* _TEXT SECTION_
START
On this day in 1799, during Napoleon Bonaparte's Egyptian
campaign, a French soldier discovers a black basalt slab
inscribed with ancient writing near the town of Rosetta, about 35
miles north of Alexandria. The irregularly shaped stone contained
fragments of passages written in three different scripts: Greek,
Egyptian hieroglyphics and Egyptian demotic. The ancient Greek on
the Rosetta Stone told archaeologists that it was inscribed by
priests honoring the king of Egypt, Ptolemy V, in the second
century B.C. More startlingly, the Greek passage announced that
the three scripts were all of identical meaning. The artifact
thus held the key to solving the riddle of hieroglyphics, a
written language that had been "dead" for nearly 2,000 years.
END
* _WHAT THE TASK ASKS_
Quote the entire passage on the discovery of the Rosetta Stone word for word. The records that follow this passage come from a separate source.

* _RECORDED DATA_
START
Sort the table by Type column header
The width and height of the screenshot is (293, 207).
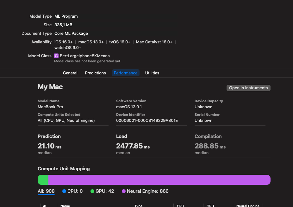pyautogui.click(x=139, y=205)
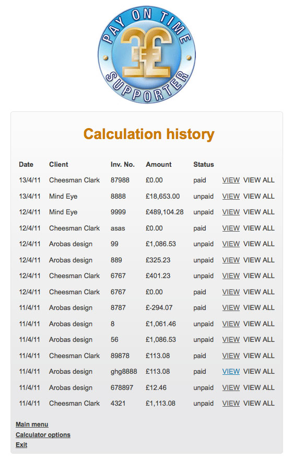View invoice 678897 for £12.46

(231, 387)
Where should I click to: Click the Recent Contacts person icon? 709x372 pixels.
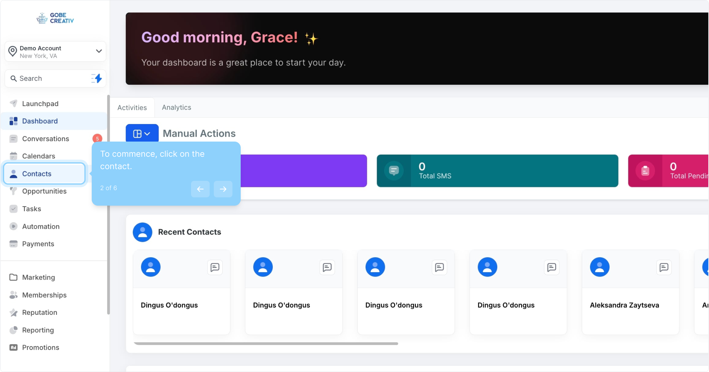pyautogui.click(x=142, y=232)
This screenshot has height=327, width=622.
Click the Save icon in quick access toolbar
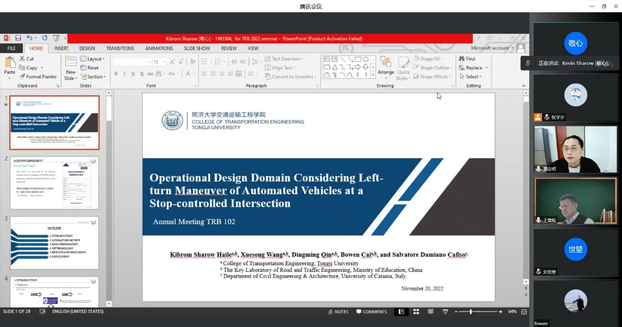[x=18, y=38]
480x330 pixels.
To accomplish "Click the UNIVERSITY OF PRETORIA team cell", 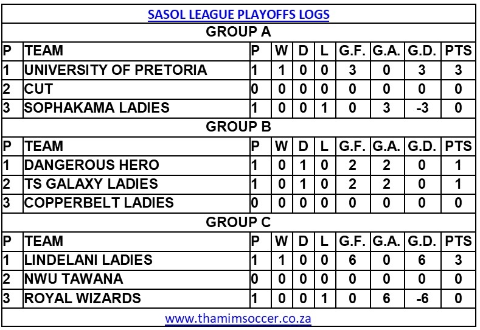I will (116, 70).
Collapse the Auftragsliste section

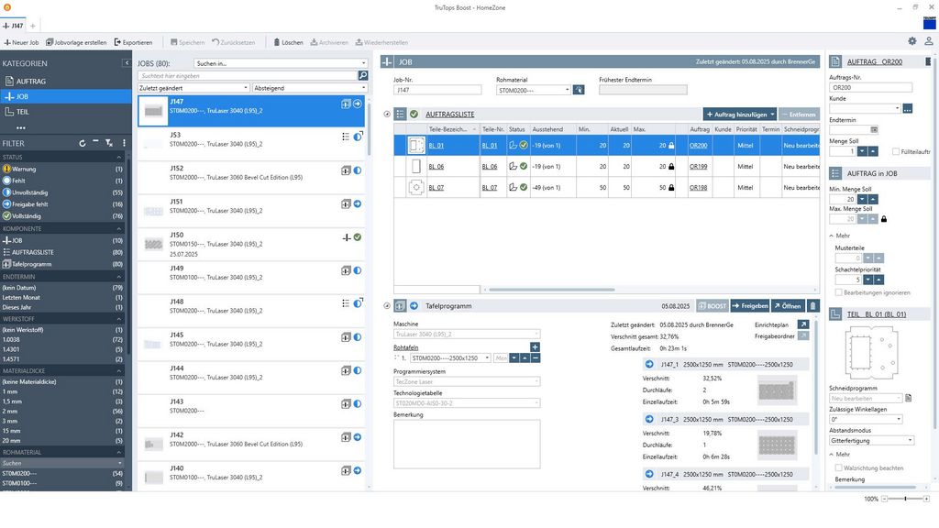[x=386, y=114]
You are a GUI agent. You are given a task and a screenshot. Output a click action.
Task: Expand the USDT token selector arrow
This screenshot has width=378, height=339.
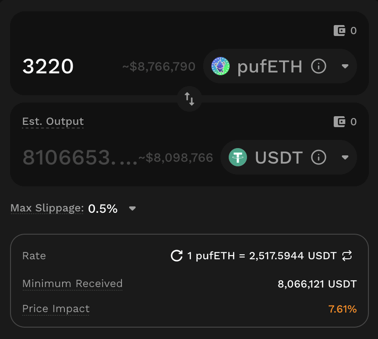point(345,158)
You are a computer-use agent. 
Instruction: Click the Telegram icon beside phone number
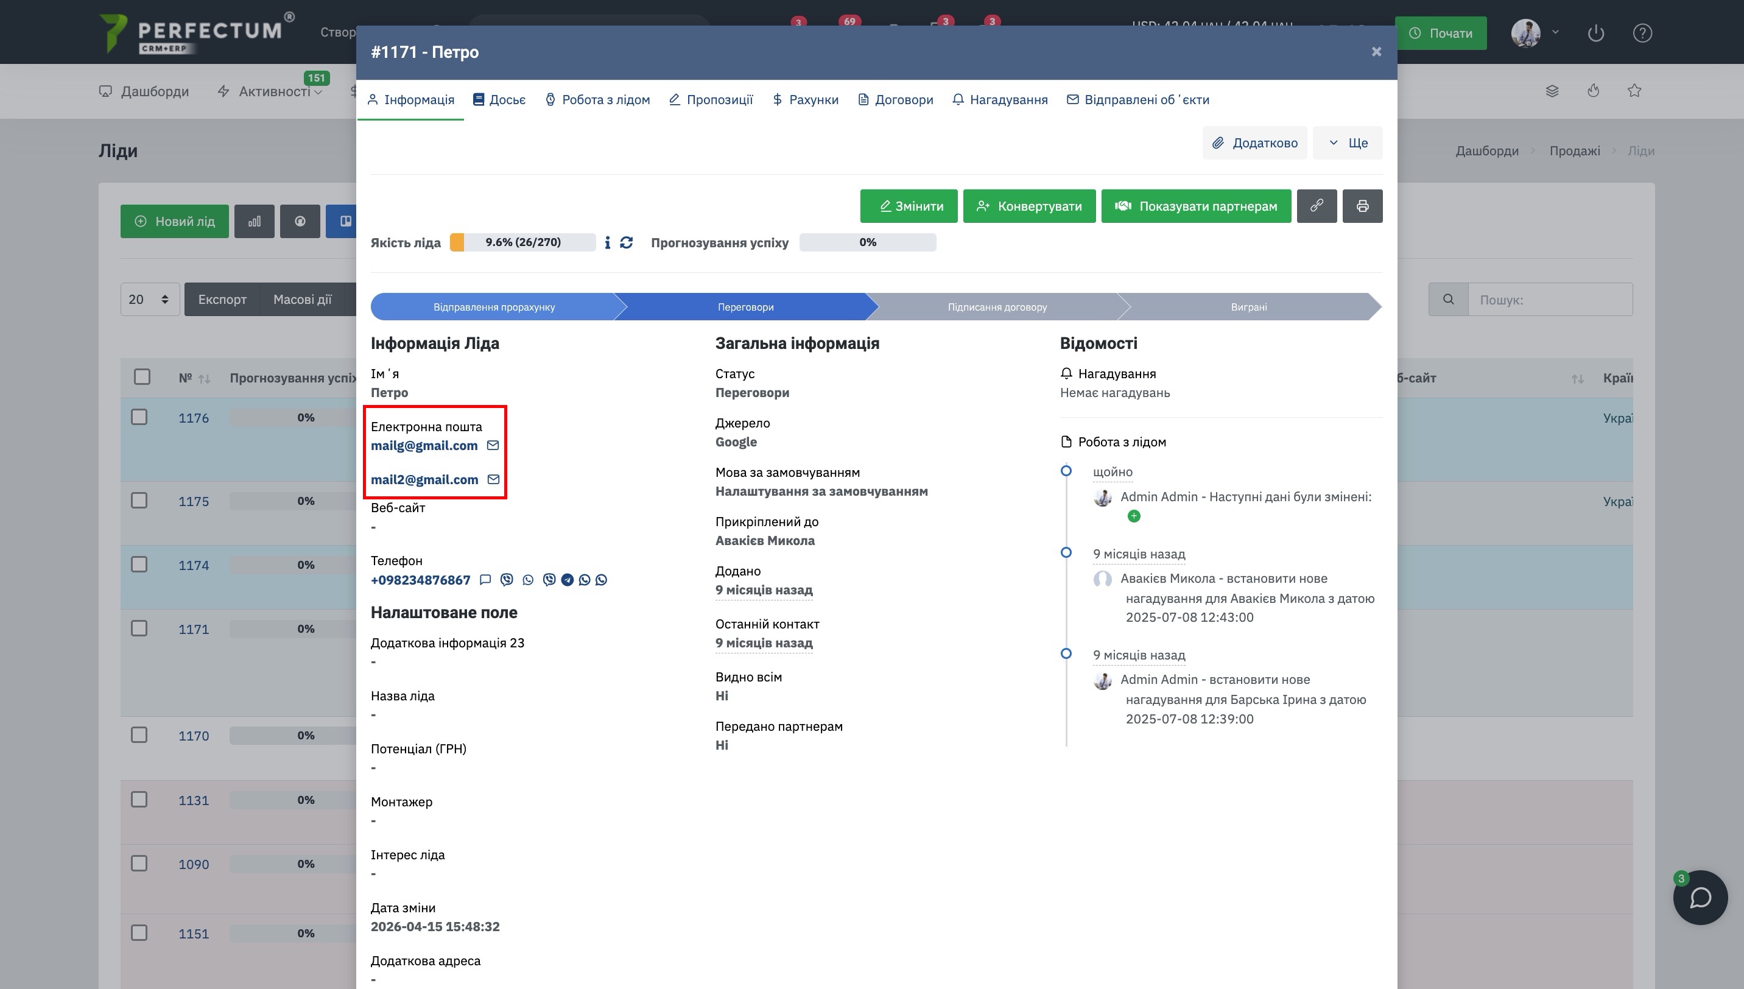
END
* _FULL SOLUTION_
On this day in 1799, during Napoleon Bonaparte's Egyptian
campaign, a French soldier discovers a black basalt slab
inscribed with ancient writing near the town of Rosetta, about 35
miles north of Alexandria. The irregularly shaped stone contained
fragments of passages written in three different scripts: Greek,
Egyptian hieroglyphics and Egyptian demotic. The ancient Greek on
the Rosetta Stone told archaeologists that it was inscribed by
priests honoring the king of Egypt, Ptolemy V, in the second
century B.C. More startlingly, the Greek passage announced that
the three scripts were all of identical meaning. The artifact
thus held the key to solving the riddle of hieroglyphics, a
written language that had been "dead" for nearly 2,000 years.